=== Section Start ===
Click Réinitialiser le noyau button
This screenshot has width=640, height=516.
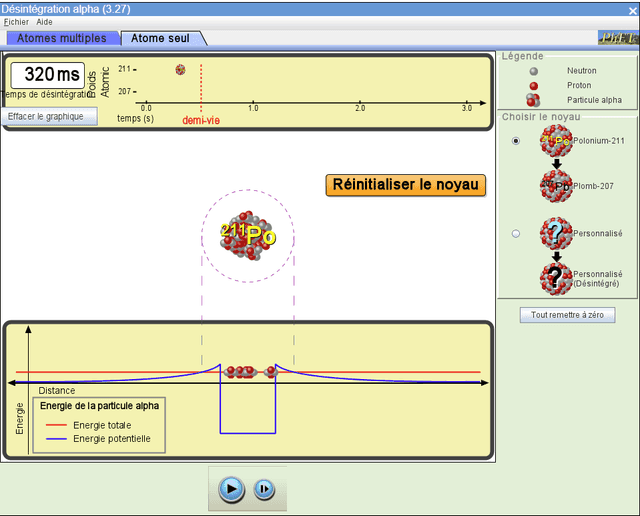coord(405,185)
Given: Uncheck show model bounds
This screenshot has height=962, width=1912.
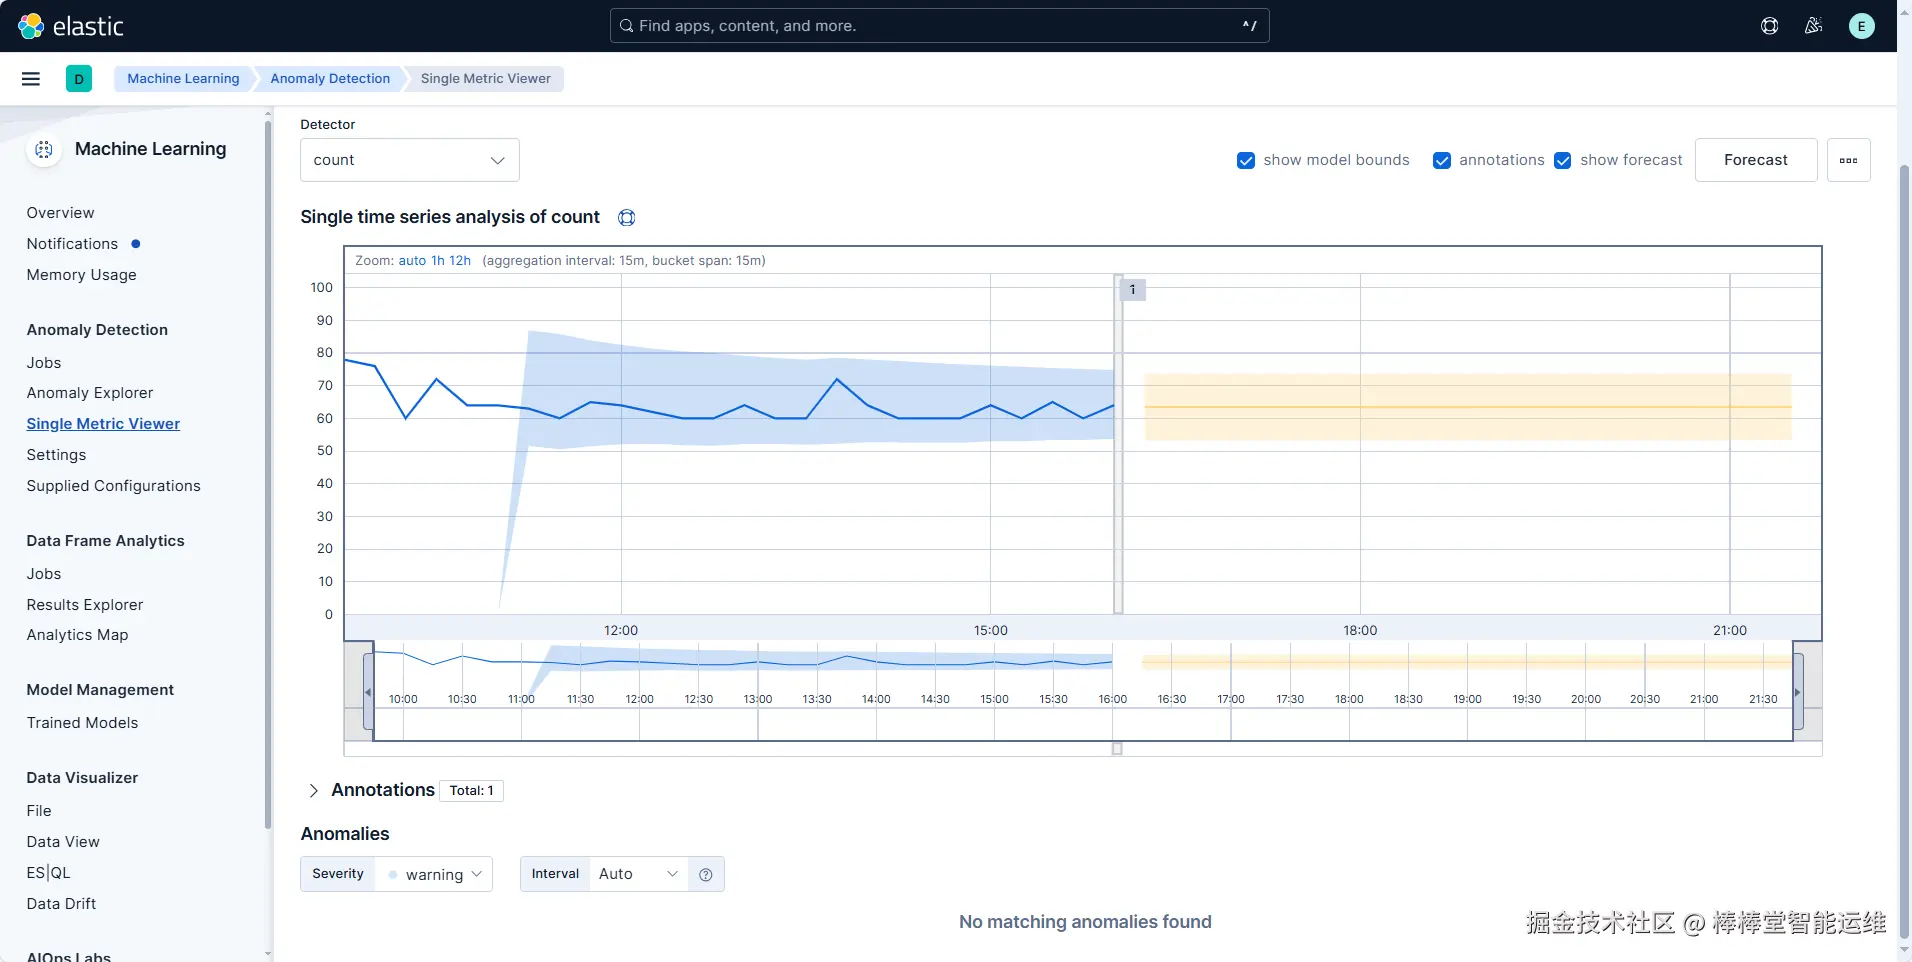Looking at the screenshot, I should tap(1246, 161).
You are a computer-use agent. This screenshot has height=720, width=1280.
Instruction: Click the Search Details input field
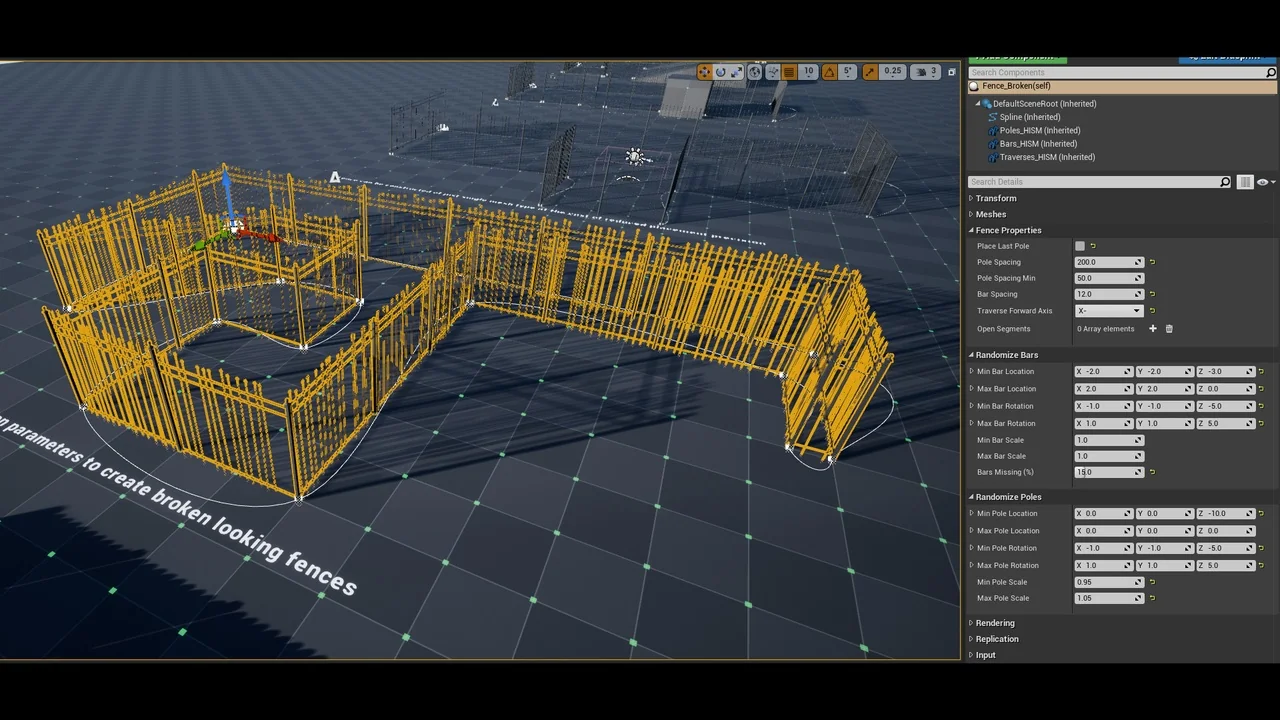point(1090,181)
=== Section End ===
▶ [Directions for this task]
When the line containing "This screenshot has width=640, height=516." is reached, write out that line and each one after it exactly, ending with the last line of the records; pictures are not copied.

▶ [Problem solution]
This screenshot has width=640, height=516.
coord(405,185)
Given: Uncheck show model bounds
This screenshot has height=962, width=1912.
Looking at the screenshot, I should tap(1246, 161).
You are a computer-use agent. This screenshot has height=720, width=1280.
Instruction: Click the Search Details input field
point(1090,181)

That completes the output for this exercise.